La traversée sibérienne



LÀ-BAS, où les nuées sans fin ont traîné mon ombre grandie, j’ai marché. J’ai réglé mon pas sur celui qui avançait plus vite.

Là, le  silence est fait de craquements et le reflet du ciel étourdit le regard de l’homme. Dans cet assourdissement glacial, j’ai vu le bleu un peu plus blanc.

Et j’y ai creusé ton ombre. Figé dans le temps cet entre-temps. Gravi les nuages de l’entre Sibérie.

A cet endroit, la glace y patine les nuages tandis que le corps avance jusqu’à en sentir chaque fibre de soi.

Et j’ai ri. De toi. Si fort que le lac m’a répondu en un craquement sourd et que les étoiles des neiges ont souri.

La glace y est mer de nuages, mer de neige d’un bleu fissuré et le soleil y frappe plus crûment le froid craquelé.

Le soir, quand les étoiles décroissent, le visage hurle alors.

Les récifs de glace amoncelées cèdent sous chaque pas et le lac, ombre vivante, se meut à chaque instant, beuglant, menaçant, sous cette chape de glace. Il ouvre d’immenses fissures, de larges blessures, en attendant de pouvoir se déprendre de lui-même. Il gronde, puissamment, et son cri retentit sur sa surface, sous nos pas et jusque sous nos lits. Parfois, il y accroche une étoile ou deux. Il est tout. Il est un.

Et sur ce morceau de temps arrêté, j’ai creusé ton ombre et maudit ton visage.

Parmi les plaines jaunissantes et violettes, le bleu insolemment criard du ciel, l’éclair aveuglant des lumières blanches sous mes pas de glace, dans l’immensité de ce lac gelé, là où l’ombre même se retient parfois de pousser, le corps empesé de soi… Je t’ai arraché à moi.
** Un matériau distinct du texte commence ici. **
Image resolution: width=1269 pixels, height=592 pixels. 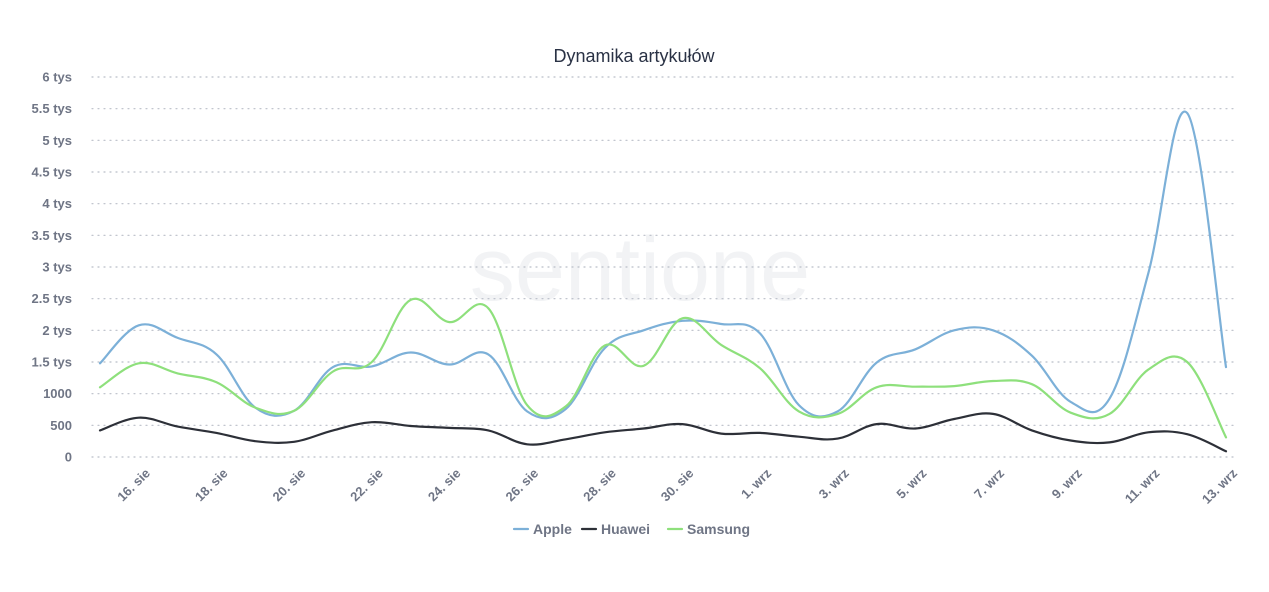 I want to click on y-tick-label: 1000, so click(x=58, y=394).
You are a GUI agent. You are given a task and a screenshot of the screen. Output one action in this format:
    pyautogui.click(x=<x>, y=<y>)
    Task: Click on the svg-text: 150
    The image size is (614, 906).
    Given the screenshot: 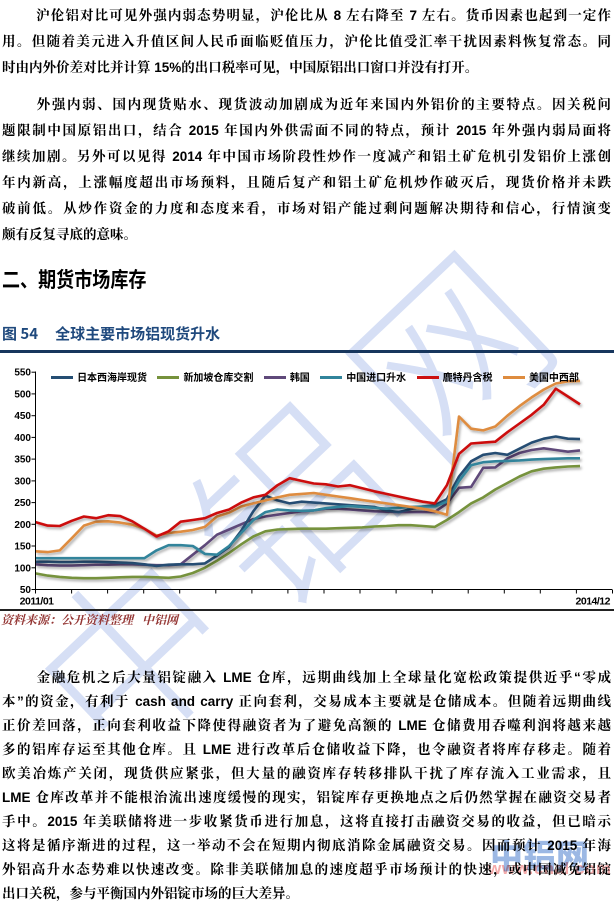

J’ ai affouillé un trou dans la neige et foré, dans la glace, une excavation et j’ai craché ton nom, perdu à jamais ton visage.

Enneigé, englacifié.

Dans ce pays-là, tu sais, après la glace tout n’est que jaune paille et ombres.

Et ils passent les sourires étirés des bouriates, les yeux allongés et menteurs de ceux qui voulaient me suivre ; j’ai entendu, dans ces terres de Sibérie, au milieu d’un train fantôme devenu fou, les chants des hommes-vodka qui scandaient mon nom, aperçu les tatouages bleu-vert, mal incisés, des militaires aux relents d’ail et de vodka, avalé le goût trop sucré d’une tarte au miel, admiré l’honneur des femmes ukrainiennes et ressenti la fièvre…jaune…la fièvre.

Là-bas, les temples surgissent rouges, verts et oranges, ornés de biches en or, de ces steppes brunes, violettes et jaunies;  les prières bouddhiques endimanchent gaiement les arbres ; on y croise alors les roues de ces mêmes temples que l’on tourne et les offrandes chamaniques. Le lait, les gâteaux, le miel, autant de cadeaux aux contentements de l’esprit. La chair des poissons blancs encore frétillants et les rires d’étonnement, les pêcheurs de glace aux mains énormes et aux manières pourtant si pudiques.

Un sourire d’abeille délicatement posé sur soi.

Et tandis que je marchais, j’ai trouvé mon ombre plus ample et les rires un peu plus sonores.